More pics of the process
Here are up close pictures of the final bronze casting. There are some small pits and defects which I could tig weld and repair if I wanted to, but I don’t believe the holes extend very far from the surface and so I doubt if they will structurally weaken the screw. The walls of the casting are 1/2″ thick silicon bronze so I don’t think the defects will affect the function of the screw at all and will become plugged with wax over time.
A few more pics of the process. I’m hoping to have it finished and running in the next 2 or 3 months.
Here is the hydraulic cylinder with band heaters attached. The far right side of the cylinder has been cut and a 2″ black pipe welded on. The end caps are simple black pipe end caps from the hardware store that can be cut into different shapes and hopefully will act as dies.

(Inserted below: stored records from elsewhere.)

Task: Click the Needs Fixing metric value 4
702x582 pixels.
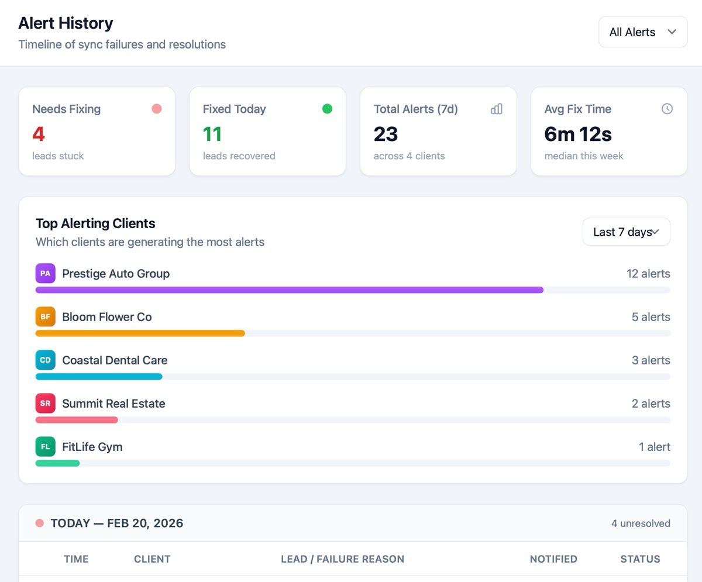Action: pos(37,133)
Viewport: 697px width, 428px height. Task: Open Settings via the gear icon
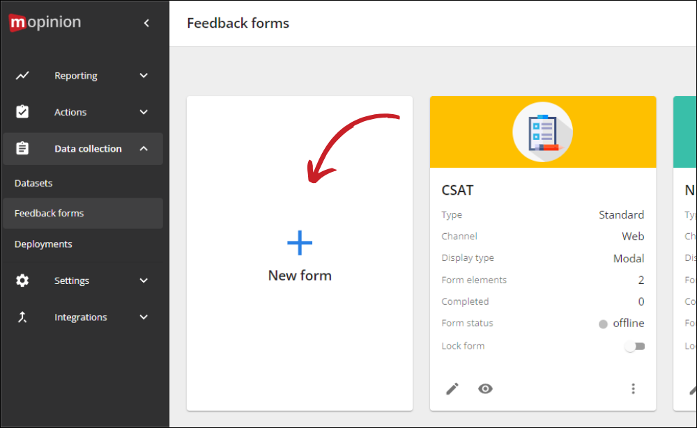point(22,280)
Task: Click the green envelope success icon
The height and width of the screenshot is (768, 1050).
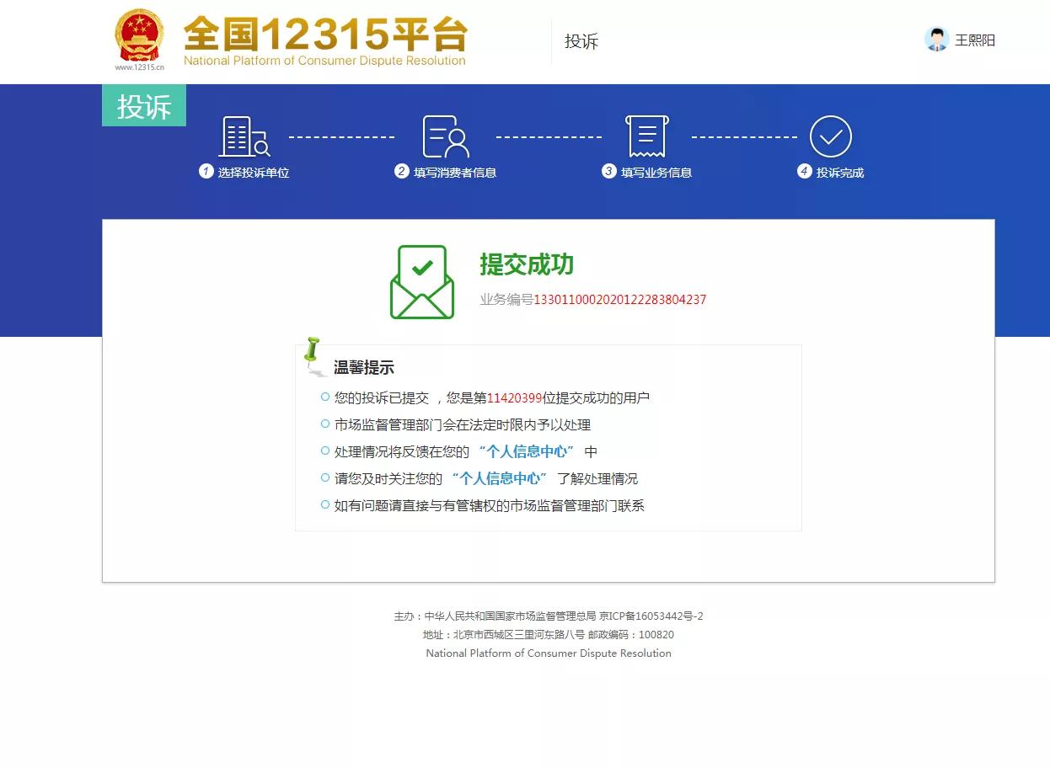Action: 422,282
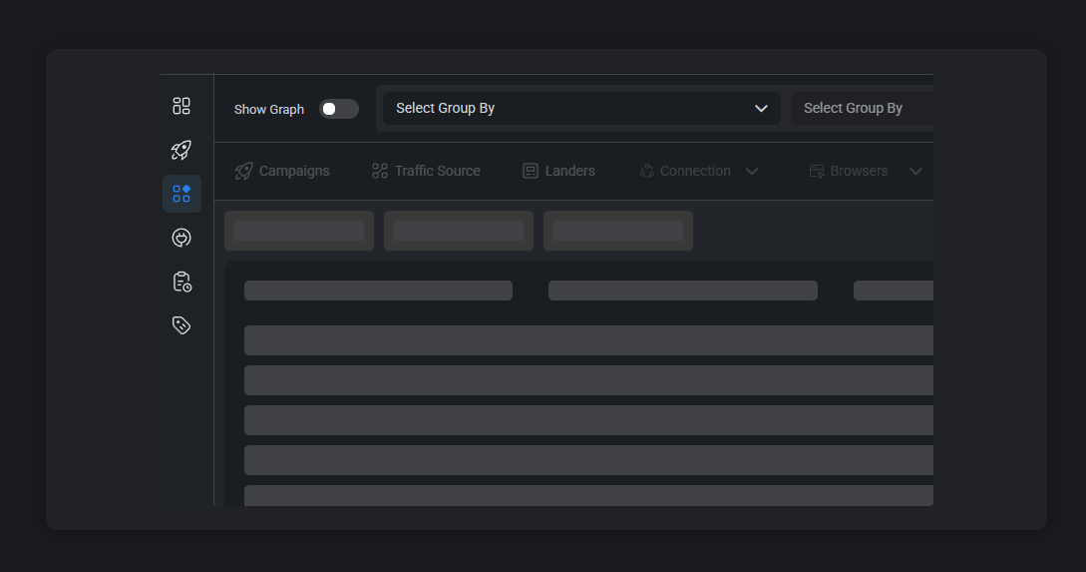This screenshot has width=1086, height=572.
Task: Open the dashboard grid icon in sidebar
Action: [x=181, y=106]
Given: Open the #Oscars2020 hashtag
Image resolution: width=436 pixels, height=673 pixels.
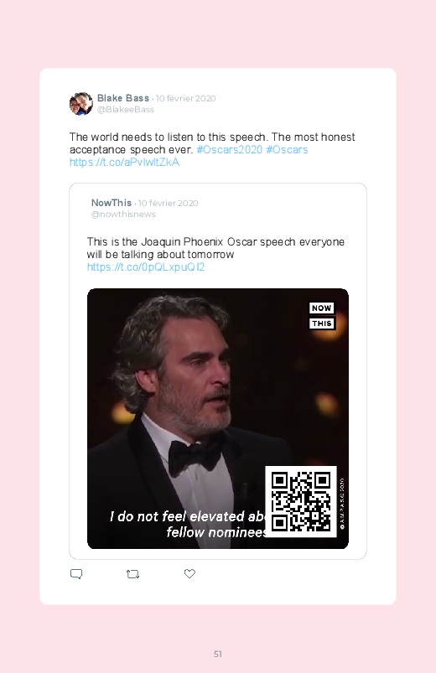Looking at the screenshot, I should point(230,149).
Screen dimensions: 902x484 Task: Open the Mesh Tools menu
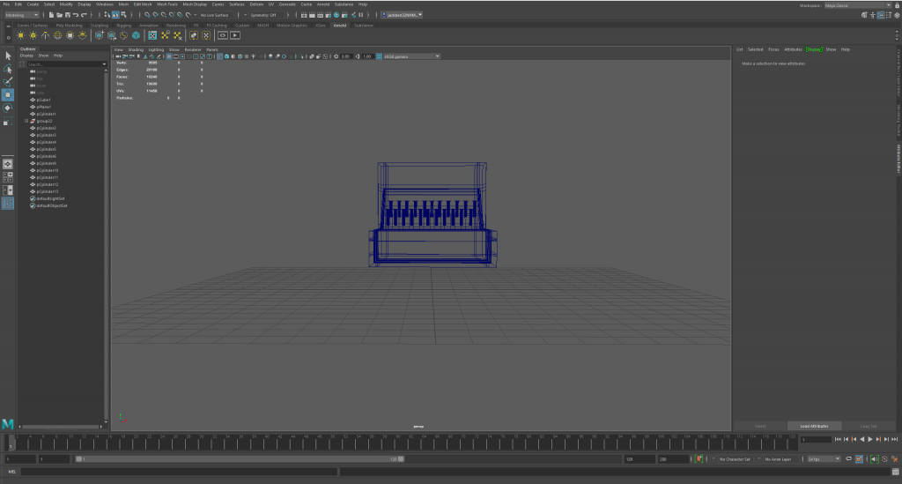[x=167, y=4]
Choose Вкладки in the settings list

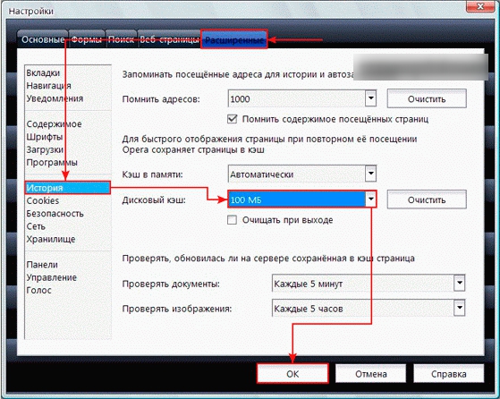[x=43, y=72]
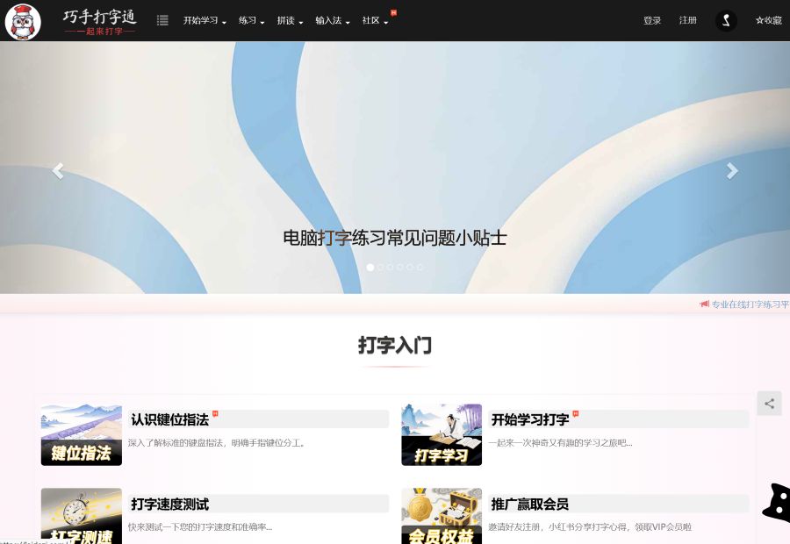Image resolution: width=790 pixels, height=544 pixels.
Task: Select the second carousel indicator dot
Action: tap(380, 267)
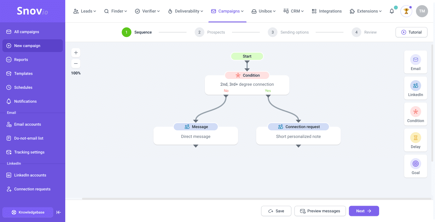Add an Email step from the side panel
Viewport: 435px width, 222px height.
tap(415, 60)
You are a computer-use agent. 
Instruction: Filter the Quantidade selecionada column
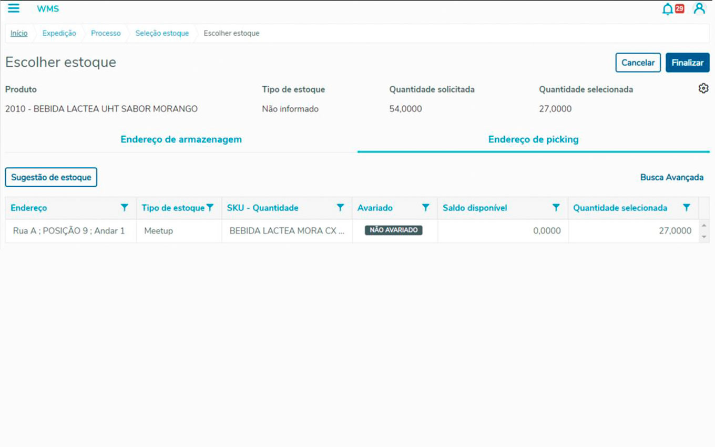[686, 208]
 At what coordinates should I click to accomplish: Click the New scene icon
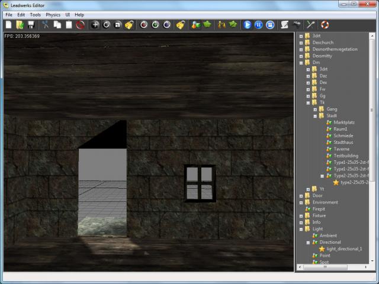pos(8,25)
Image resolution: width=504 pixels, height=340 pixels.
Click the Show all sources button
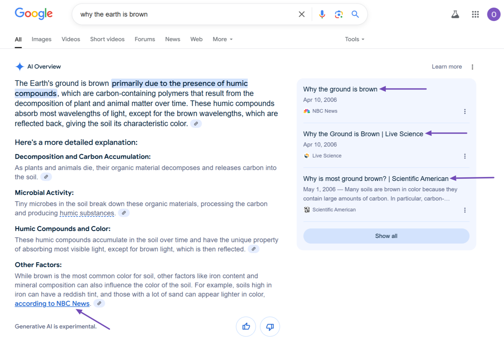[386, 236]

And one more pic of the up close final bronze casting. There are some small pits and defects which I could tig weld and repair if I wanted to, but I don’t believe the holes extend very far from the surface and so I doubt if they will structurally weaken the screw. Basically I don’t think they will affect the function of the screw at all and will become plugged with wax over time.
Here is a video of the casting of the screw.
Wow, thanks for posting, loved the video. Great use of 3D printing to build up a robust part. What temperature do you melt out the 3D print (PLA?)?
wow very impressive work! Looking forward to see how it runs, why did you end up casting it in bronze?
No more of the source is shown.